This week my buddy, Coulter, asked, “How is the life liquidation going?” Well … it’s … going.
Yeah, we got rid of our kitchen table on craigslist, and Lisa sold her Leica, and I’m selling our Merit 25 sailboat, but there’s still stuff. There’s so much stuff. We looked at each other today after assembling the latest load for the Salvation Army. Where is this stuff coming from?
I have floppy disks with unknown files on them. I have movies and music from college on CD-Rs. We have pictures we don’t remember and books we’ll never read. We have an extra microwave, a spinnaker sail, a vintage tapestry, and an anchor in our storage locker.

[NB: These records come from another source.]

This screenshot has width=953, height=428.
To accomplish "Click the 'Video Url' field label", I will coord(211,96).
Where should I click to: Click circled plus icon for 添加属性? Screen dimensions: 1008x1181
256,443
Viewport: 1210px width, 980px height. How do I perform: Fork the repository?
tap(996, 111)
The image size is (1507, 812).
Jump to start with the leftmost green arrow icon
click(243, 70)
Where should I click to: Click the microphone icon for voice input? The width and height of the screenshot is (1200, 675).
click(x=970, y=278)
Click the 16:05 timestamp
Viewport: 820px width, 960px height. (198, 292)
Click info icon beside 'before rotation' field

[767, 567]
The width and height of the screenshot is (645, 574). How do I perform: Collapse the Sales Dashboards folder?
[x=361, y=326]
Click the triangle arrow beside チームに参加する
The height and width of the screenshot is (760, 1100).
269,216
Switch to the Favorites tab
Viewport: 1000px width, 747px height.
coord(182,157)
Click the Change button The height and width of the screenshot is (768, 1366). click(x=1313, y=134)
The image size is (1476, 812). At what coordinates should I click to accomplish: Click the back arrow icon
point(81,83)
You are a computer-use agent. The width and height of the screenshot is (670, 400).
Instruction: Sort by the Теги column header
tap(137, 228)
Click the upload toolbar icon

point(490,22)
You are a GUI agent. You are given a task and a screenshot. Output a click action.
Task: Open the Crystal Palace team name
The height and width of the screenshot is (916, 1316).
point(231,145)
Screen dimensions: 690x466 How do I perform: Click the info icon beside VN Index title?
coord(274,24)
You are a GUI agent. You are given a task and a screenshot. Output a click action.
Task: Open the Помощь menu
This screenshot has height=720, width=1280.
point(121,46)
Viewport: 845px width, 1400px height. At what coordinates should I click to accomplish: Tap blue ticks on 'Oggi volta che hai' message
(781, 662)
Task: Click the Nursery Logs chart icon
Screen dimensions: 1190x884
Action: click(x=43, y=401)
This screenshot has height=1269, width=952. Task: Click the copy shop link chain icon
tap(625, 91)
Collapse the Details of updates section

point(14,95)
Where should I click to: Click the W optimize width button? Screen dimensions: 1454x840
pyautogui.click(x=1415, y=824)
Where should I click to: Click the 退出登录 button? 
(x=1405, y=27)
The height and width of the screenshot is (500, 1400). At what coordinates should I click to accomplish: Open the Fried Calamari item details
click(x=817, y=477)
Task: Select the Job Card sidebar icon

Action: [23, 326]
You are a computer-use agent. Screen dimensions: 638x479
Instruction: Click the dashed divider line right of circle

But we’re getting through it. We still have about a billion glasses, plates, and bowls in our kitchen. That will be the last battlefield.
I like watching the show Hoarders. It’s amazing what people think has value. There’s an episode where this gent doesn’t want to trash his steel collection because the offer price is ‘too low’ in his opinion. So instead of selling it and getting the money and reclaiming his yard and putting actual money in the bank, he passes on the offer. He keeps his stuff. He lets it suffocate him. And I find myself doing the same thing.
The value I assign to my things is nowhere near the value an outsider would assign. Everything is worthless in the right circumstances. Everything can be an anchor … especially my anchor.
I find myself getting very pessimistic about things. Is all this purchasing and collecting and prosperity really about happiness? Do my things make me happier? At some point, they just don’t. The 4th corkscrew doesn’t enhance my quality of life like the 1st. Are the relentless waves of accumulation suffocating all of us?